TASK STATEMENT
Repeat exactly, and only, the lines of the entries below from the one with "Image resolution: width=354" through the one with "Collapse the Flags: 0x010", both ends included.

SUPPLIED RECORDS
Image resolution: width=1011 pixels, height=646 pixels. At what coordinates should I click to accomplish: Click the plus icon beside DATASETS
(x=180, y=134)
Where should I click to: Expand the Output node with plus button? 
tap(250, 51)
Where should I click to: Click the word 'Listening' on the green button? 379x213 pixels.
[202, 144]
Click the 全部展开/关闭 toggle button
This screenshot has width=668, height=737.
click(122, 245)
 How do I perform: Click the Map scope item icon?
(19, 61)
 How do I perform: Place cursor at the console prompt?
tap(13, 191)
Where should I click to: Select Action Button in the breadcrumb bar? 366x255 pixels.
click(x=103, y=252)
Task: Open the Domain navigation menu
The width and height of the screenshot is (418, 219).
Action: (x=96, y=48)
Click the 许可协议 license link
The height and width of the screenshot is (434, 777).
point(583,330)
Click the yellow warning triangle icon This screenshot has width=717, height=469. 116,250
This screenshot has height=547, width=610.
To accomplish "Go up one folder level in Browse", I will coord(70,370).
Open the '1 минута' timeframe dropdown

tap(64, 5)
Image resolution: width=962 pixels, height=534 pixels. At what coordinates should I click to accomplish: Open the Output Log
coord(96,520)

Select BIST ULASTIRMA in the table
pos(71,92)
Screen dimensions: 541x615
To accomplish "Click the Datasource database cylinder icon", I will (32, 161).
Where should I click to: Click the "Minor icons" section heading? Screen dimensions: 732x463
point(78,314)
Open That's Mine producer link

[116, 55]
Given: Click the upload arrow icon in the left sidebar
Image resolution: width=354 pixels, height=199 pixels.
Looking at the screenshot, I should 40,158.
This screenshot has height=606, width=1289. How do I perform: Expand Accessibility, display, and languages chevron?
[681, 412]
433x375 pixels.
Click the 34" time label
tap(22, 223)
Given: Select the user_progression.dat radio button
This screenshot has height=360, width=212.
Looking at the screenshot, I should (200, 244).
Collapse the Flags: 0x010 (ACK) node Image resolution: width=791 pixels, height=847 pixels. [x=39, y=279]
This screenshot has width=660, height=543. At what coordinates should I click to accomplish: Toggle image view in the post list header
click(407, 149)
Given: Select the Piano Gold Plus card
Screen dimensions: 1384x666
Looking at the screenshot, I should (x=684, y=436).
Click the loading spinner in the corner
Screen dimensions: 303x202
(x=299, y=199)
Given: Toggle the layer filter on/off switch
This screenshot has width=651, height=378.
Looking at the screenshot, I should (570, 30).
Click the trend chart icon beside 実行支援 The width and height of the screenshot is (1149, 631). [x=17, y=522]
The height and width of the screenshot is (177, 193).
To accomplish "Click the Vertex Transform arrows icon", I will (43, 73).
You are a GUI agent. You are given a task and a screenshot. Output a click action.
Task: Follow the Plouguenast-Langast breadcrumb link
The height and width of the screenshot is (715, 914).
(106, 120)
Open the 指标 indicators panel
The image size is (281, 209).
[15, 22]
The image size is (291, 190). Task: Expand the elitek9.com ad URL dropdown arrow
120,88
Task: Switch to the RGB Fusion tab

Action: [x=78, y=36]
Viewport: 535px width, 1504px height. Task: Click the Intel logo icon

RESPONSE AREA
Image resolution: width=354 pixels, height=199 pixels.
Looking at the screenshot, I should 40,158.
This screenshot has height=606, width=1289. How do I perform: Expand Accessibility, display, and languages chevron?
[681, 412]
433x375 pixels.
Click the 34" time label
tap(22, 223)
Given: Select the user_progression.dat radio button
This screenshot has height=360, width=212.
Looking at the screenshot, I should (200, 244).
Collapse the Flags: 0x010 (ACK) node Image resolution: width=791 pixels, height=847 pixels. [x=39, y=279]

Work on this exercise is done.